O citoesqueleto permite que as células sejam flexíveis, tanto na forma como na resposta ao seu ambiente. Sem ele, as células não seriam capazes de funcionar.
Sem usar proteínas naturais, o Laboratório Freeman construiu células com citoesqueletos funcionais que podem mudar de forma e reagir ao ambiente que as rodeia.
Para o fazer, usaram uma nova tecnologia programável de péptido-ADN que orienta os peptídeos — os blocos de construção das proteínas — e material genético adaptado, para trabalharem em conjunto na formação de um citoesqueleto.
“O ADN não aparece normalmente num citoesqueleto“, diz Freeman. “Reprogramámos sequências de ADN para que atuasse como um material arquitetónico, ligando os peptídeos entre si. Quando este material programado foi colocado numa gota de água, as estruturas ganharam forma“.
A capacidade de programar o ADN desta forma significa que os cientistas podem criar células para servir funções específicas e até afinar a resposta de uma célula a fatores de stress externos.
Embora as células vivas sejam mais complexas do que as células sintéticas criadas pelo Laboratório Freeman, são também mais imprevisíveis e mais susceptíveis a ambientes hostis, como as temperaturas elevadas.
“As células sintéticas mantiveram-se estáveis mesmo a temperaturas de 50°C, abrindo a possibilidade de fabricar células com capacidades extraordinárias em ambientes normalmente inadequados à vida humana”, afirma Freeman.
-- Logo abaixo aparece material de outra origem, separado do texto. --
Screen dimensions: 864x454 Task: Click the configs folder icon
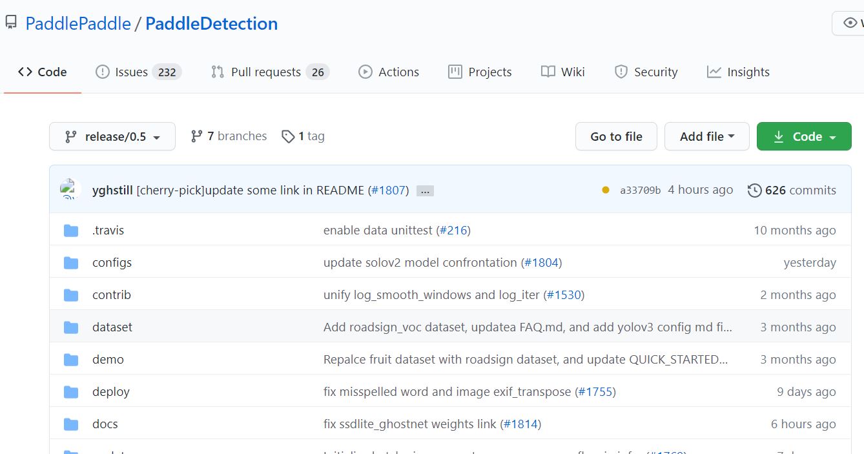click(x=71, y=263)
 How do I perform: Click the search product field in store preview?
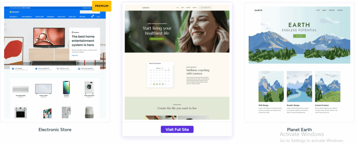tap(90, 12)
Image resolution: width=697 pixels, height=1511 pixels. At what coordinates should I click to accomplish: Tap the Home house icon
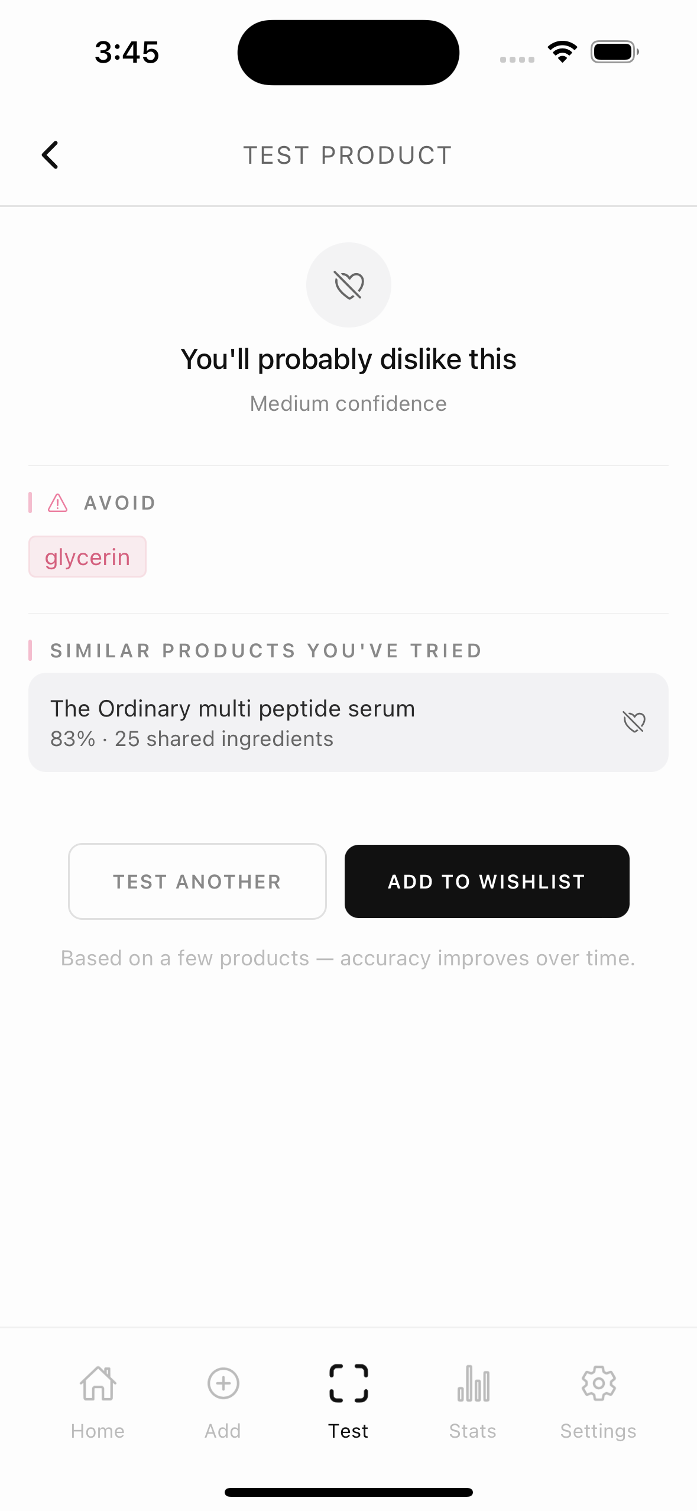[x=98, y=1383]
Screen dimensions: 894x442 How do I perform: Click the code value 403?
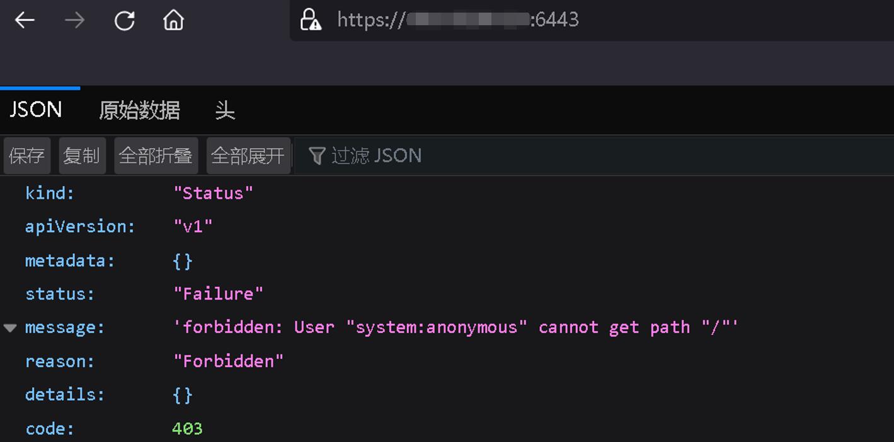click(187, 429)
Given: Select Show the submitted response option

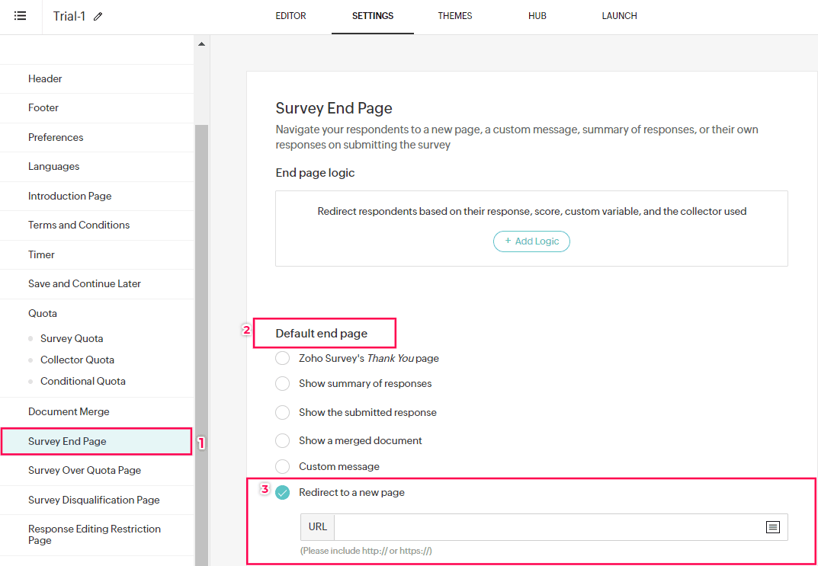Looking at the screenshot, I should pos(283,412).
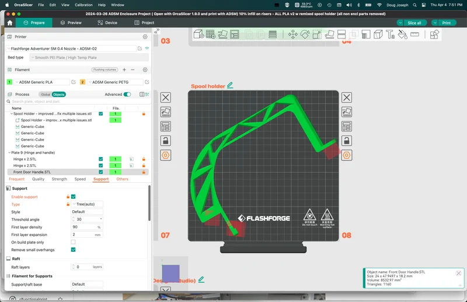The image size is (467, 302).
Task: Select the Rotate tool in toolbar
Action: (305, 34)
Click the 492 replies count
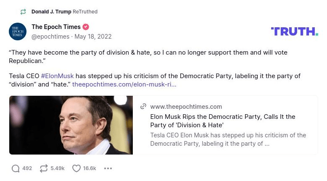The image size is (327, 181). point(27,168)
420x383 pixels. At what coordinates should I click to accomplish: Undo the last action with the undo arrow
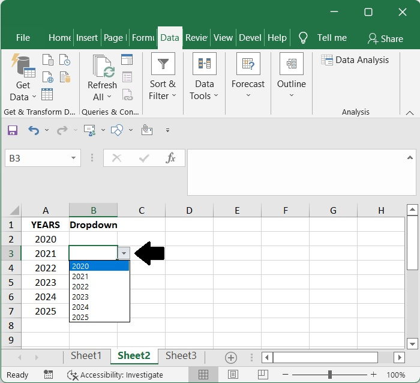click(34, 130)
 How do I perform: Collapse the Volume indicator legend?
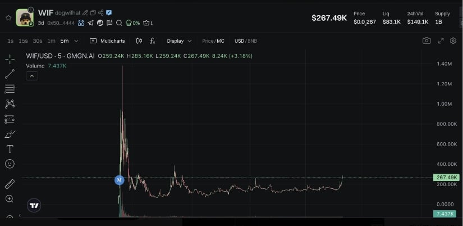(32, 76)
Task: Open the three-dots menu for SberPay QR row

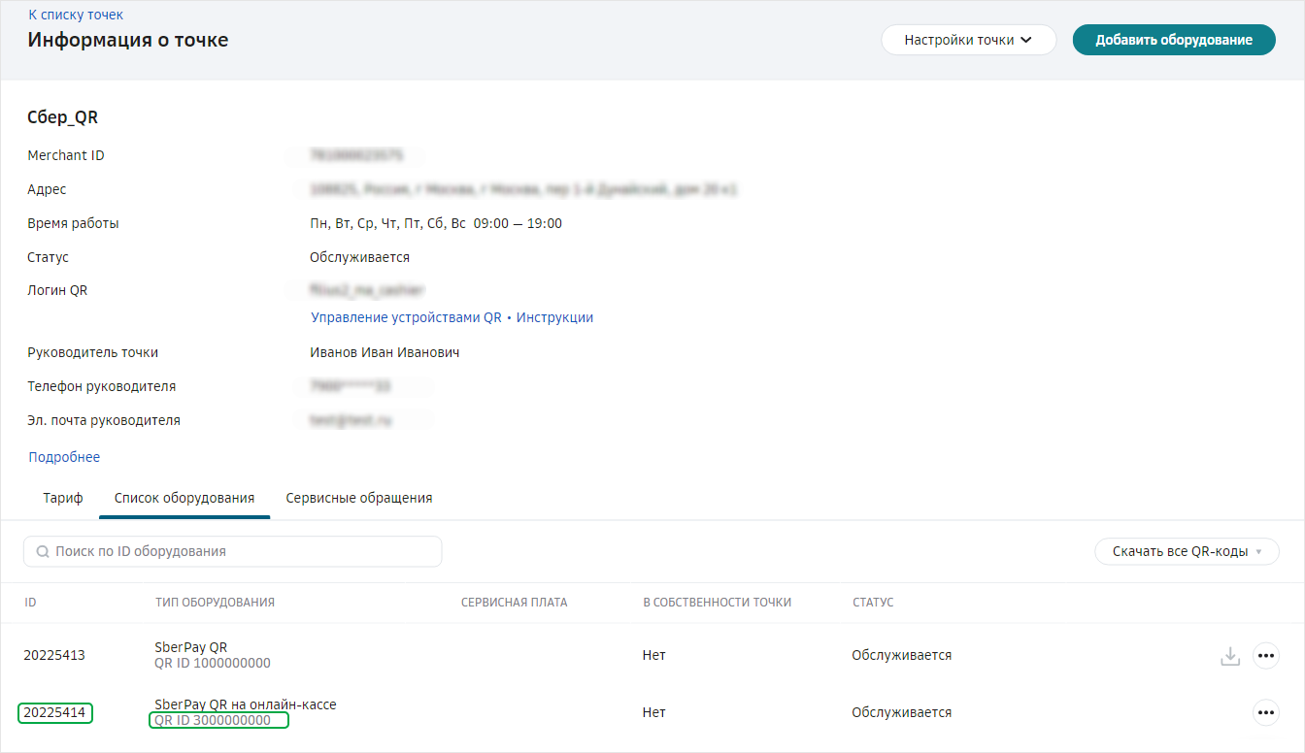Action: coord(1265,656)
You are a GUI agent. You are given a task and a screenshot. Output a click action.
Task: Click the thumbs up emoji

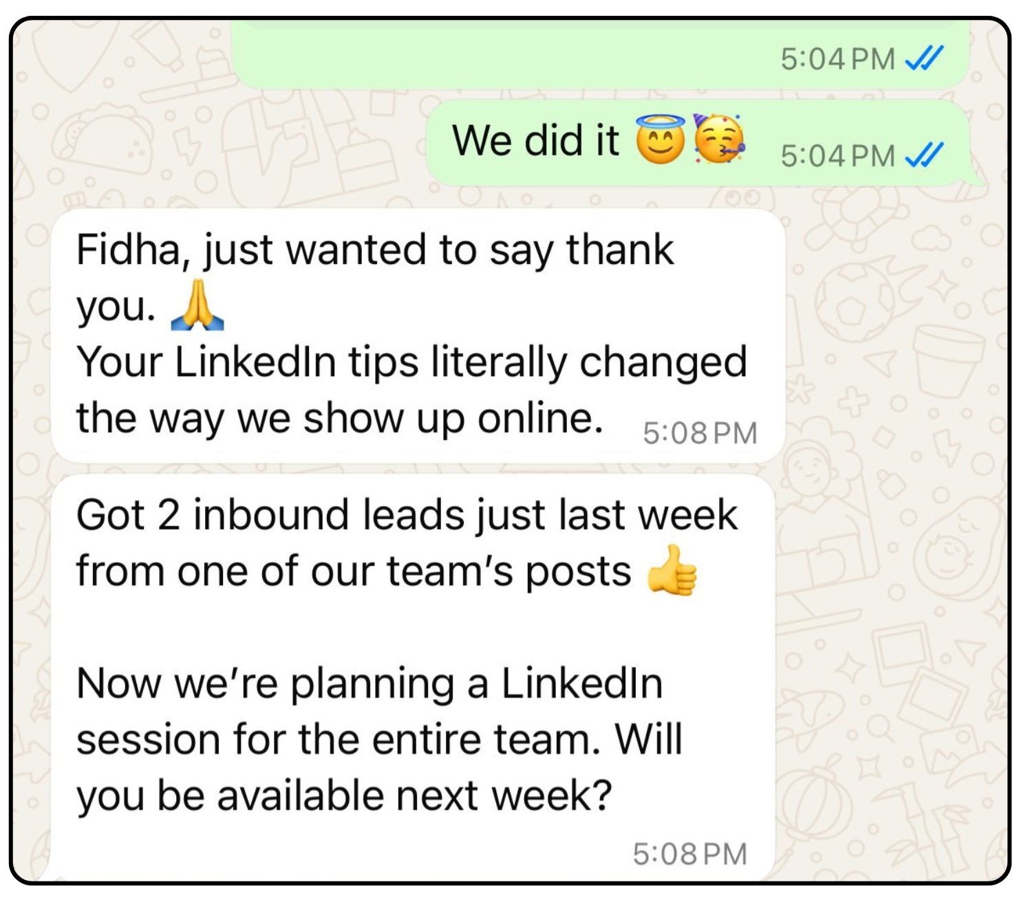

Estes tecidos, explica Freeman, não são feitos para durar: são desenhados para desempenhar uma função específica — e depois modificam-se para servir uma nova função. A sua aplicação pode ser personalizada através da adição de diferentes peptídeos ou ADN para programar células.
Estes novos materiais podem integrar-se noutras tecnologias de células sintéticas, todas com aplicações potenciais — que podem revolucionar domínios como a biotecnologia e a medicina.
“Esta investigação ajuda-nos a compreender o que faz a vida“, afirma Freeman. “Esta tecnologia de células sintéticas não só nos permitirá reproduzir o que a natureza faz, como também fabricar materiais que ultrapassam a biologia.”